Goal:
Quote the rows from the line with "Viewport: 1022px width, 545px" to the end of the rows, copying each line exactly.

----

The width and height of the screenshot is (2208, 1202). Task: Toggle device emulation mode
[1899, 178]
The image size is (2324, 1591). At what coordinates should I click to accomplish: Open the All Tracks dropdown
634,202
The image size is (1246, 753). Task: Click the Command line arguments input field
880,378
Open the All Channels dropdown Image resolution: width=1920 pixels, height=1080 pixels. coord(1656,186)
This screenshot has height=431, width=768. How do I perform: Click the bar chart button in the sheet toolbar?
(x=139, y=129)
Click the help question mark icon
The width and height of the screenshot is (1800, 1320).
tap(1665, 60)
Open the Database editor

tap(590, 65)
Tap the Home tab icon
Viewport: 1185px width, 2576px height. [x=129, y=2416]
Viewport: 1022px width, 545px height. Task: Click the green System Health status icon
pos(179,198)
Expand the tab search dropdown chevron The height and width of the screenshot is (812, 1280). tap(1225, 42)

----

Exercise result:
Viewport: 1022px width, 545px height. Task: Click the green System Health status icon
pos(179,198)
Expand the tab search dropdown chevron The height and width of the screenshot is (812, 1280). tap(1225, 42)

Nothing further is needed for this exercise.